Howling and crying can only provide a fleeting sense of relief, but its price is further stimulating and tearing the wounds in the heart. Such sorrow even refuses comfort from others; it knows it cannot be freed, so it simply attacks pain with pain. Howling and crying is merely a need to continuously stimulate the wound.

Lying to oneself and listening to one’s own lies will lead to this state: whether within oneself or around, even if truth is present, one cannot discern it, resulting in neither self‑respect nor respect for others.

If a person does not respect anyone, then there is no love; in the absence of love, seeking pleasure is nothing but indulging in carnal desires, indulging in primitive sensory enjoyment, completely falling into the mire of sin and becoming bestial, and it all starts with continual lying to others and to oneself.
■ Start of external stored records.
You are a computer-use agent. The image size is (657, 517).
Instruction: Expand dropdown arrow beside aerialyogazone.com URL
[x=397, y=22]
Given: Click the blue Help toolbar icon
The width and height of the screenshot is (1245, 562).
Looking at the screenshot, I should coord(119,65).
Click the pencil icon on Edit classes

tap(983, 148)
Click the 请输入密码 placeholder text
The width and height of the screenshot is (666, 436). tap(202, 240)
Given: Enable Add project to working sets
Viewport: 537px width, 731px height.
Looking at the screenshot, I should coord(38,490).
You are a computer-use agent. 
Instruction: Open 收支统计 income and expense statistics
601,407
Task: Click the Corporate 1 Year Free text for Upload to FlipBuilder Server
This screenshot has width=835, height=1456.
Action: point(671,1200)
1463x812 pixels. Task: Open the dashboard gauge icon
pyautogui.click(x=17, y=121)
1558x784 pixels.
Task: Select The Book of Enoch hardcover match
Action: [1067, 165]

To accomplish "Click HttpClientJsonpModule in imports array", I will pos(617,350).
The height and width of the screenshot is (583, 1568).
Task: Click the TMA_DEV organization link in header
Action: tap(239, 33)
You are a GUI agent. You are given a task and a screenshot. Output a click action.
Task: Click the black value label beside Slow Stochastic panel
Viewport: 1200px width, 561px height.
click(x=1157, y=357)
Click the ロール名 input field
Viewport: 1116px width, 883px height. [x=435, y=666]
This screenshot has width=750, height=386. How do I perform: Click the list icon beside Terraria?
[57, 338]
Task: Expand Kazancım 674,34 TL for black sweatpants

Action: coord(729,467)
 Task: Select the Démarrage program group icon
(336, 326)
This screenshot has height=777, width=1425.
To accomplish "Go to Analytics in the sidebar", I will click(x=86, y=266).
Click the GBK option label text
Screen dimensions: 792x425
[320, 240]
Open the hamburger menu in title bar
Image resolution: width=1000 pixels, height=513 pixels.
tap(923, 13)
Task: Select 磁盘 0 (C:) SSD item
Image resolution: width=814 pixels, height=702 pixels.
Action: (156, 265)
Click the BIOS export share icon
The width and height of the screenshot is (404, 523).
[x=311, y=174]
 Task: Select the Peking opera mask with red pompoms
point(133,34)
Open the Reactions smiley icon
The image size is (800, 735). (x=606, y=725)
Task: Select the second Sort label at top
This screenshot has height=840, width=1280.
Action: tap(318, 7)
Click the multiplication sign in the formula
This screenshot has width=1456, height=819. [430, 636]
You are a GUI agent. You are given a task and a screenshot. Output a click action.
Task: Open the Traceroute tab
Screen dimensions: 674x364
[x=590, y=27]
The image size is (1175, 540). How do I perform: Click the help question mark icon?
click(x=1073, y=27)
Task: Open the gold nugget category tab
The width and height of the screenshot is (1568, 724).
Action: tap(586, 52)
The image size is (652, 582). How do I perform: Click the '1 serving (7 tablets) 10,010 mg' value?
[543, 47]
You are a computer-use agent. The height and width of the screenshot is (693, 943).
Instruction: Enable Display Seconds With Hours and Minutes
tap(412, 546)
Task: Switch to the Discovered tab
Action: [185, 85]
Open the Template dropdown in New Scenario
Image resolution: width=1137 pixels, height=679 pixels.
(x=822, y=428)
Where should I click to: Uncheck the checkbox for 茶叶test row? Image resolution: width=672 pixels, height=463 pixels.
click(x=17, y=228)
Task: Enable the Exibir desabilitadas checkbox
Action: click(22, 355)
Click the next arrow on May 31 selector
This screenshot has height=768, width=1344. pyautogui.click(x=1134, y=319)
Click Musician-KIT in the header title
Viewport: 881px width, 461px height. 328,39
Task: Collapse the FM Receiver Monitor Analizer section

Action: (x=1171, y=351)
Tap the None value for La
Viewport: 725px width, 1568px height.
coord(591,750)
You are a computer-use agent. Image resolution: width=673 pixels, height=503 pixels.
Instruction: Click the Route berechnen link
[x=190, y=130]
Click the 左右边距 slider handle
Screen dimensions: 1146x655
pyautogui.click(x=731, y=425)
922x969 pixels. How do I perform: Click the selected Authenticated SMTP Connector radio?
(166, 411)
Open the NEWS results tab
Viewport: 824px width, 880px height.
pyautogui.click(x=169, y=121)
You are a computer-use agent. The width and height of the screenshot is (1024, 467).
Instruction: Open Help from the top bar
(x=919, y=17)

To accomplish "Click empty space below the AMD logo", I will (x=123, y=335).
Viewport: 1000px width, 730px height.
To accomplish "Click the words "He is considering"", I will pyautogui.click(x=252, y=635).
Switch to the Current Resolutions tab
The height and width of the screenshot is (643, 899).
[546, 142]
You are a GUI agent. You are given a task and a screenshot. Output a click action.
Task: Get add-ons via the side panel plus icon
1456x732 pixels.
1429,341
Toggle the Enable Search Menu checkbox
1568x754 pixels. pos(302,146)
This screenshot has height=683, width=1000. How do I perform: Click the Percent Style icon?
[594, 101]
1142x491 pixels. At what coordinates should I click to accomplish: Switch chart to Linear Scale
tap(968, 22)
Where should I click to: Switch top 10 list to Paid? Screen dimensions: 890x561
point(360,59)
People who lie to themselves are the most prone to sulking. You should know that sulking can sometimes be quite enjoyable, right?

A person clearly knows that no one has offended him, yet he baselessly imagines he has been offended, spews nonsense and pretends to be affected, exaggerates details to confuse others, grabs snippets of words and makes a big deal out of them—he knows all this himself, yet he still gets sulky at the slightest provocation, sulking with relish, finding endless joy in it, until he truly harbors resentment…

Stand up again, sit down, I earnestly ask you, know that all this is also a false posture…

In many cases, sacrificing oneself may be the easiest of all sacrifices, while taking five or six years out of one’s vibrant life to study diligently, to pursue some scholarship, even if only to increase one’s power tenfold in order to serve the truth he pursues, to serve the great cause he yearns for and has taken upon himself — such a sacrifice is almost completely unattainable for many of them; the reality is often like that.

There was a young lady belonging to an earlier so‑called “Romantic” generation, who could have married the man she loved at any time in a smooth, proper manner, but after several years of mysterious romance she imagined all sorts of insurmountable obstacles. As a result, on a night of raging wind and storm, she leapt from a sheer, cliff‑like high bank into the deep, swift currents below, dying purely of her own thoughts, merely to imitate Ophelia from Shakespeare’s play.

One could even say that if the rock wall she had long admired had not been so steep and dramatic, but merely a gentle, ordinary riverbank, perhaps the suicide would never have occurred at all.